Sorry but that makes no sense. First of all you will never see "evidence" of most architectural features. Secondly why in the world wouldn't Nvidia milk the removal of fixed function hardware if that were the case? That's a much bigger PR win than what they're claiming now. I don't see the PR benefit of having fixed function hardware. Just because Charlie made it sound like doing work in the shaders is inherently inferior people have jumped on that bandwagon.
I agree we will never see evidence of most architectural features, but that's no reason to blindly take what they say as fact. This is probably a dead end discussion, but what doesn't yet make sense to me is why you'd have 16 fixed function units when 4 would have been sufficient. Maybe it comes down to ease of implementation and the tessellator is small. Maybe it's marketing not telling us the real number of fixed function units. Who knows.
 
A 16-way split would hint that the tesselator is performing part of its work on the SMs.
The polymorph engine would be a secondary portion of the logic.
Elsewhere, the tesselator's (the fixed-function portion between the HS and DS) workload has been described as being some simple fixed point math and table lookups.
The Polymorph engine, or the hardware portion of it, could contain the needed lookups and supply setup information for an internal program that runs the fixed point math on the SM.

Cypress may have some ALUs set aside for this outside of the SIMDs, or its weaker than expected tesselation throughput is a sign that there is contention for this resource that a more distributed scheme might have avoided.
 
What Nvidia lovers seem hard to swallow is the fact that while openly biased he was not more wrong that the sources they love.

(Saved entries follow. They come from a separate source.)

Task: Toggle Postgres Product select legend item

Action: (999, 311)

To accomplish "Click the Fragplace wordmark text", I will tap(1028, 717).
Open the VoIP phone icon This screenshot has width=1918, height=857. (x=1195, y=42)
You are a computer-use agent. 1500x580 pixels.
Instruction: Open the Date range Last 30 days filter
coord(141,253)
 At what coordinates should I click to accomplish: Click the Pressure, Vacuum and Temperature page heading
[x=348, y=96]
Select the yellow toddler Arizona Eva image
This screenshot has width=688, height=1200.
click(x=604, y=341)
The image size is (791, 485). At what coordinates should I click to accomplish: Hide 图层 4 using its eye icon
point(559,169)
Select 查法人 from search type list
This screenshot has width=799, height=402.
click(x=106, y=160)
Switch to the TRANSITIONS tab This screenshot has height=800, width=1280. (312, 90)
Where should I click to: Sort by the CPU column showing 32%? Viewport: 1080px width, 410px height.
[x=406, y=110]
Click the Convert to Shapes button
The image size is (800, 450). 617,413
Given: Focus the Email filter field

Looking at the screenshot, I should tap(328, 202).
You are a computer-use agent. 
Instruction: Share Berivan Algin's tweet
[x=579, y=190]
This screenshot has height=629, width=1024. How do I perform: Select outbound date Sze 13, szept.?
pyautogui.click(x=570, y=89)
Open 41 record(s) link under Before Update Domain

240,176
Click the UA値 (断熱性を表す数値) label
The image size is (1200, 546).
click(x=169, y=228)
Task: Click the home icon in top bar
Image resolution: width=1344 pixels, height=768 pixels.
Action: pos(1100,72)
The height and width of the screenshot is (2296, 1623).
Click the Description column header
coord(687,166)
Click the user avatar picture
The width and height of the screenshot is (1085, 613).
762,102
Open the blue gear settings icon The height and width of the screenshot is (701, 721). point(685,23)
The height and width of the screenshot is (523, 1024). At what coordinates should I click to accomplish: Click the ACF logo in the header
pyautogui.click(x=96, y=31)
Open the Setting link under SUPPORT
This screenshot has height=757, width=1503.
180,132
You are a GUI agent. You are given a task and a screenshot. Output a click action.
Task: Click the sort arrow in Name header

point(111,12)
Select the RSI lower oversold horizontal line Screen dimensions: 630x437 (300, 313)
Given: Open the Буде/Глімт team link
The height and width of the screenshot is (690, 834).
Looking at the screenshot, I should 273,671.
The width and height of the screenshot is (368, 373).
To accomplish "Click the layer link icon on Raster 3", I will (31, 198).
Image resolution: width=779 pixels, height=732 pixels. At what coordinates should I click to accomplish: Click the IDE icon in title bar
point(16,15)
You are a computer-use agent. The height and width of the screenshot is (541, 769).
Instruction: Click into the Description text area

What if find laughable is people that were openly fooled by nvidia officials these past 6 months still acting as if it was fine.

Well im not an nVIDIOT either, so go preach other place. In this laptop there is an ATI chip, and i dont intend to buy new hardware anytime soon, much less the GTX400 series. But I hate it when I see unjustified bias, like this recent event, where hes literally creating "news", out of thin air, just to bad mouth a company.